During this period he was named an IBM Fellow which allowed him to work on any project that interested him. Around the same time, IBM decided to move the Project Y effort, now known as the IBM ASC to a new office in Menlo Park, near Stanford. Amdahl soon joined the ASC project. ASC was designing a machine dedicated to high-performance scientific tasks, and therefore, unlike Project X, it did not use the System/360 architecture. Shortly after joining, Amdahl began agitating for the idea of using the ideas being developed for ASC as the basis of a much faster 360. This angered ASC's management, who banished him and assigned an unruly employee to be his only staff. The two then developed the faster 360 and began telling everyone else in the company about it.

This process eventually led to a "shootout" between the two concepts. Amdahl was able to demonstrate that one could build a machine that would offer about 10% less performance than the baseline ASC but with only one-half the complexity and cost. Whether this is true remains debated to this day, but it did convince management, and the original ASC was killed in favor of Amdahl's ASC/360. The design was complete by 1969, at which time Amdahl outlined a plan for three machines, the original ASC/360, a simpler system roughly 1/3 the performance, and an even smaller machine about 1/9. Due to the improvements in the design, even the smallest machine would still be faster than the fastest member of the existing 360 lineup. Management rejected the plan, and Amdahl responded by suggesting they simply shut down the lab, which they did.

===New concept===
While all of this was happening, in July 1969, in large part due to ongoing anti-trust investigations, IBM announced they would be releasing all of their earlier software into the public domain and all future software sales would be separate line items instead of bundled with their systems. This included the growing list of operating systems (OSes) for the 360s. Amdahl realized this meant that someone could build a 360-compatible machine and then buy the OS for it. IBM would not be allowed to stop them or they would immediately be attacked on anti-trust grounds.

Amdahl began thinking about a design using a simplified version of the ASC's physical packaging to make what he believed would be a much less expensive system. ASC had been attempting to package everything as tightly as possible using newly emerging chip manufacturing techniques. Amdahl noted that the majority of hardware failures were in the chips, and that by packing them so tightly it made it difficult to replace a broken component. He developed the idea of a less dense packaging that would make interconnections between them easier to build. To make up for the larger size this would normally require, the chips themselves would have about 100 gates on them, instead of the more typical 30.

They would then make up for the lower density by highly automating the production and assembly using individual circuit boards with a small number of components on them. Unlike the high-end 360 models which were also densely packed and had to be water-cooled, these systems would offer even better performance while being air-cooled. This would make them less costly to operate, as well as much smaller, saving the customers so much on infrastructure and operational costs that they would be able to sell their systems are roughly the same price as IBM and still be highly competitive and profitable.

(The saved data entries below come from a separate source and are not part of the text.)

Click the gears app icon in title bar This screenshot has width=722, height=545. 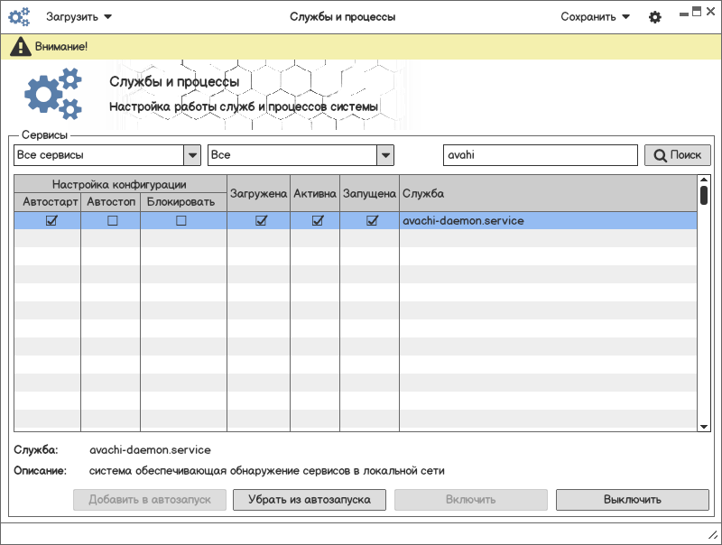tap(19, 16)
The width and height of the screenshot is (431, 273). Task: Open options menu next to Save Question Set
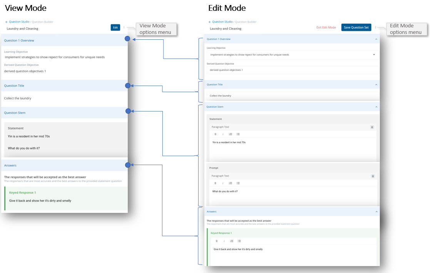point(376,27)
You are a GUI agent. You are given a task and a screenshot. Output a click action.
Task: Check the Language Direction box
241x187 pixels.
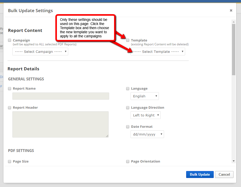coord(128,108)
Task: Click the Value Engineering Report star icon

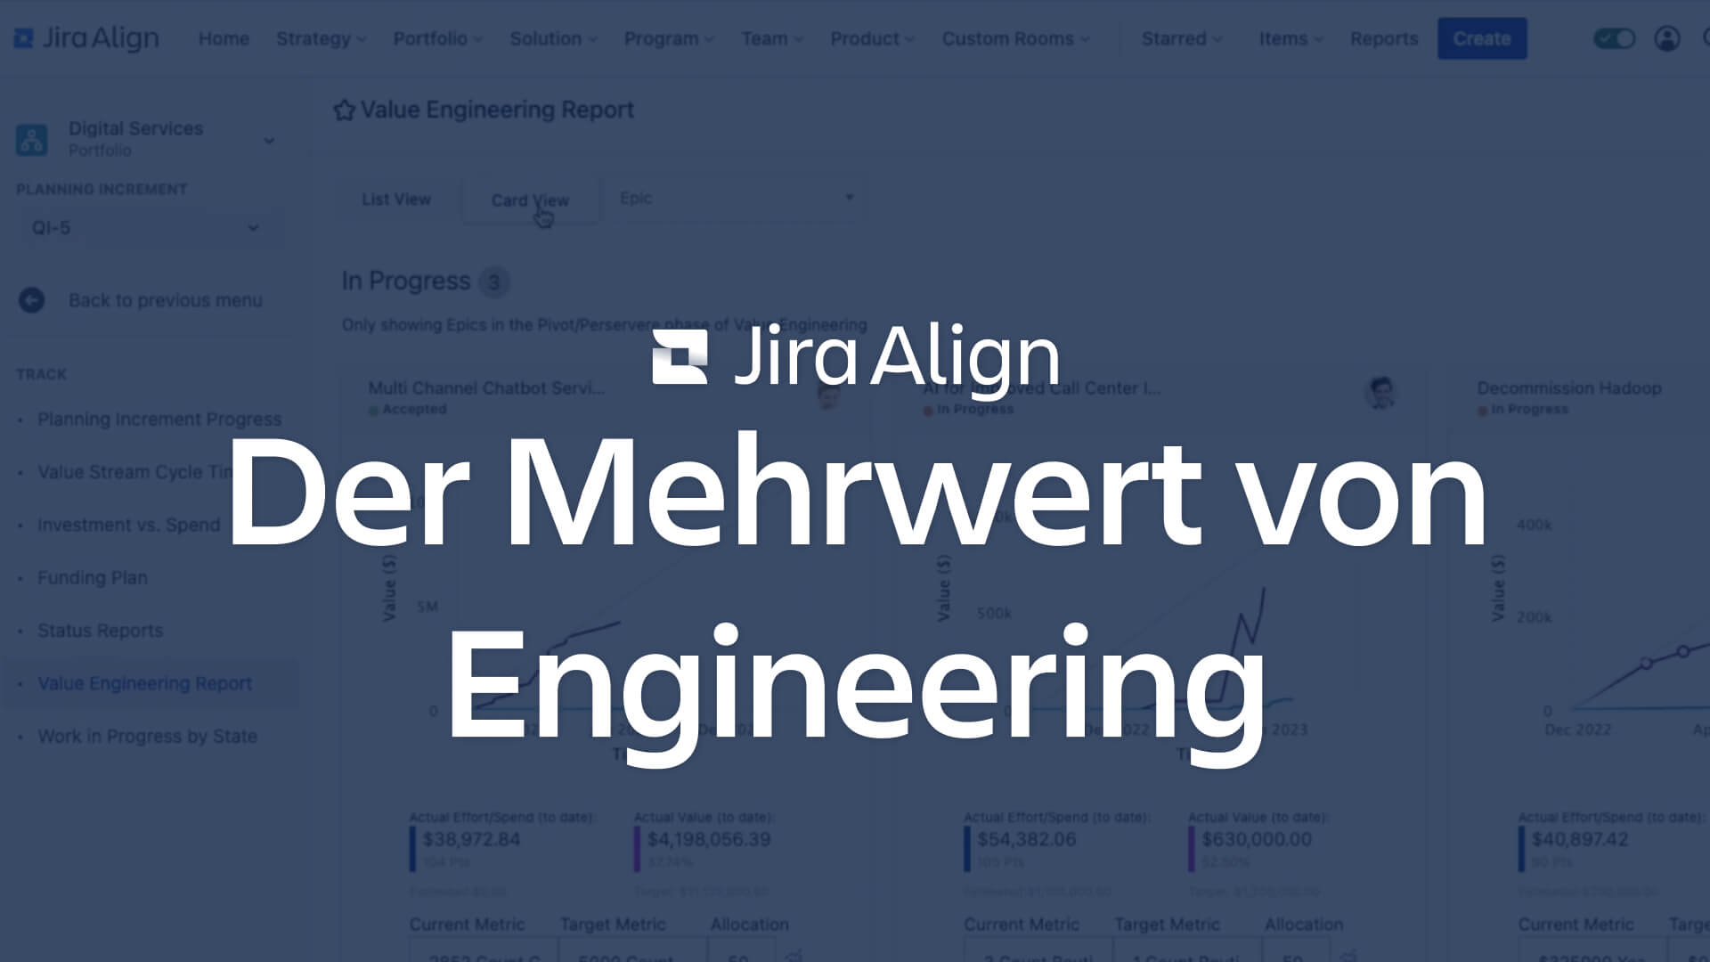Action: 340,110
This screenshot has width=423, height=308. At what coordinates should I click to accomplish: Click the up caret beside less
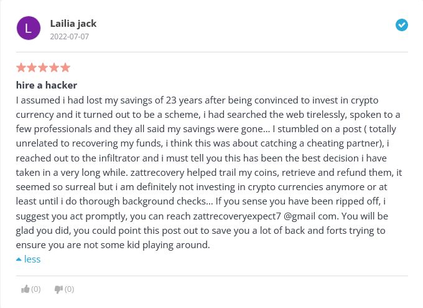point(19,259)
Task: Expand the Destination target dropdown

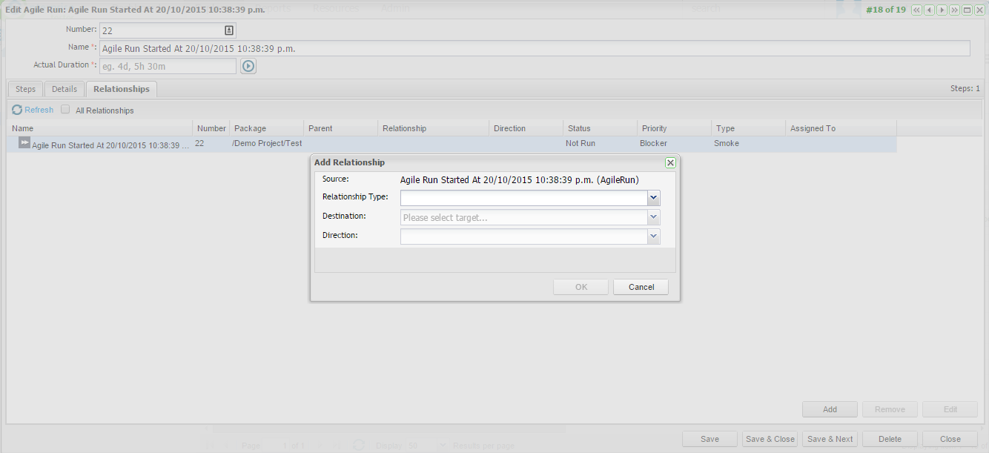Action: [653, 217]
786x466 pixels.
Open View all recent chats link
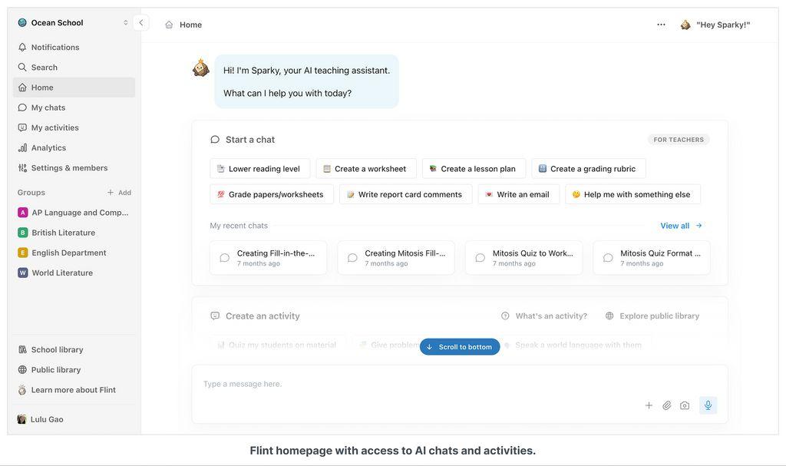681,226
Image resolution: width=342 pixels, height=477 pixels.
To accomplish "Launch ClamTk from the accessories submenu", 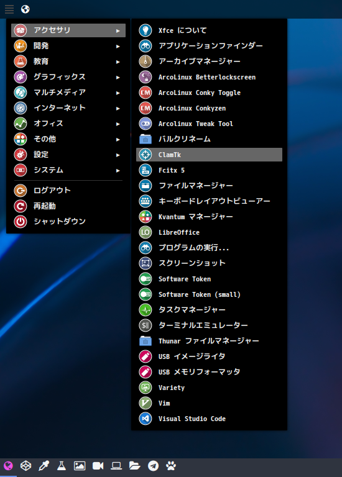I will tap(209, 155).
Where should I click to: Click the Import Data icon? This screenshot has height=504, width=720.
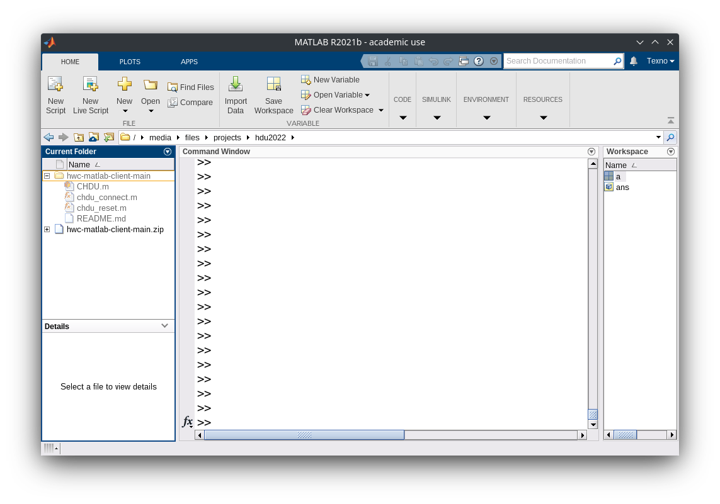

In early 1970, Amdahl told management that he would be leaving and that he planned to set up a company to produce 360-compatible systems. When he left, the president of his division gave him the advice that there was no money in high-end machines. Amdahl was convinced the problem was not part of the computers themselves, but part of IBM's business model. IBM's whole sales pitch was that you could triple performance for double the cost. In order for the bottom line to generate the desired profits, the lower-end machines had to have a certain price. This fixed the price of the mid-range and high-end machines, and the resulting price point for the high-end was too low to be profitable. This problem simply didn't exist if there was only a single machine in the lineup, all that mattered is whether you could built it profitably at whatever price point you selected. If IBM tried to match that price, and wanted to maintain their tiered pricing, they would be forced to lower the price of the lower-end systems, which made most of their money. He felt they were trapped by their strategy, which was invisible to them.

At first, IBM did not take this threat seriously because they did not believe such a business could generate a profit given that much of their own income was from peripherals and software, and all of that would still be going to IBM. Also, unknown to Amdahl, they were also working on new systems that would soon be announced as System/370 that offered some of the same size and cooling advantages.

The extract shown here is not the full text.